Repeat the listing beneath this line exactly, keeping every character.
++++++++
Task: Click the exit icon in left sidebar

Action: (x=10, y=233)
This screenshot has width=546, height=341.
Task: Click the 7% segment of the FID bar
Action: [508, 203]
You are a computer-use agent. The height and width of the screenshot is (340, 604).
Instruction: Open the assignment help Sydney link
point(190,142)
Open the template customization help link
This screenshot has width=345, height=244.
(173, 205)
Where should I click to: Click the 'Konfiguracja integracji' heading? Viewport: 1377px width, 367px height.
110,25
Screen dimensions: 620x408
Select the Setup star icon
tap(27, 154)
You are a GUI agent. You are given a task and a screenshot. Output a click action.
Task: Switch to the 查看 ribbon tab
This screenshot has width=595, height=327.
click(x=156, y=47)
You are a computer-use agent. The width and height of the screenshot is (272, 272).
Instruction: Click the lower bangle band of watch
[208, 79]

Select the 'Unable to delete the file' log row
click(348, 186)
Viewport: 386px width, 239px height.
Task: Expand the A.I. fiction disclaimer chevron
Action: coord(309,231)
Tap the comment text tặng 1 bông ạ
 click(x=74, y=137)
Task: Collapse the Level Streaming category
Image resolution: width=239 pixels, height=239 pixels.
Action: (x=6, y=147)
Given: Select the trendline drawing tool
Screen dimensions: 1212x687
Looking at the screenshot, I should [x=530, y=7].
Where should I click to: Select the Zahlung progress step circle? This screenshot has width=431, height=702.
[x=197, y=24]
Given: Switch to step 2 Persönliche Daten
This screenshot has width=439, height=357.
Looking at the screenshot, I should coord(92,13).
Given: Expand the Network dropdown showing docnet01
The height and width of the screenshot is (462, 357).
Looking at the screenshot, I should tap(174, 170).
++++++++
**Task result**
Task: Click the exit icon in left sidebar

Action: (x=10, y=233)
This screenshot has width=546, height=341.
Task: Click the 7% segment of the FID bar
Action: [508, 203]
You are a computer-use agent. The height and width of the screenshot is (340, 604).
Instruction: Open the assignment help Sydney link
point(190,142)
Open the template customization help link
This screenshot has width=345, height=244.
(173, 205)
Where should I click to: Click the 'Konfiguracja integracji' heading? Viewport: 1377px width, 367px height.
110,25
Screen dimensions: 620x408
Select the Setup star icon
tap(27, 154)
You are a GUI agent. You are given a task and a screenshot. Output a click action.
Task: Switch to the 查看 ribbon tab
This screenshot has width=595, height=327.
click(x=156, y=47)
You are a computer-use agent. The width and height of the screenshot is (272, 272).
Instruction: Click the lower bangle band of watch
[208, 79]

Select the 'Unable to delete the file' log row
click(348, 186)
Viewport: 386px width, 239px height.
Task: Expand the A.I. fiction disclaimer chevron
Action: coord(309,231)
Tap the comment text tặng 1 bông ạ
 click(x=74, y=137)
Task: Collapse the Level Streaming category
Image resolution: width=239 pixels, height=239 pixels.
Action: (x=6, y=147)
Given: Select the trendline drawing tool
Screen dimensions: 1212x687
Looking at the screenshot, I should [x=530, y=7].
Where should I click to: Select the Zahlung progress step circle? This screenshot has width=431, height=702.
[x=197, y=24]
Given: Switch to step 2 Persönliche Daten
This screenshot has width=439, height=357.
Looking at the screenshot, I should coord(92,13).
Given: Expand the Network dropdown showing docnet01
The height and width of the screenshot is (462, 357).
Looking at the screenshot, I should tap(174, 170).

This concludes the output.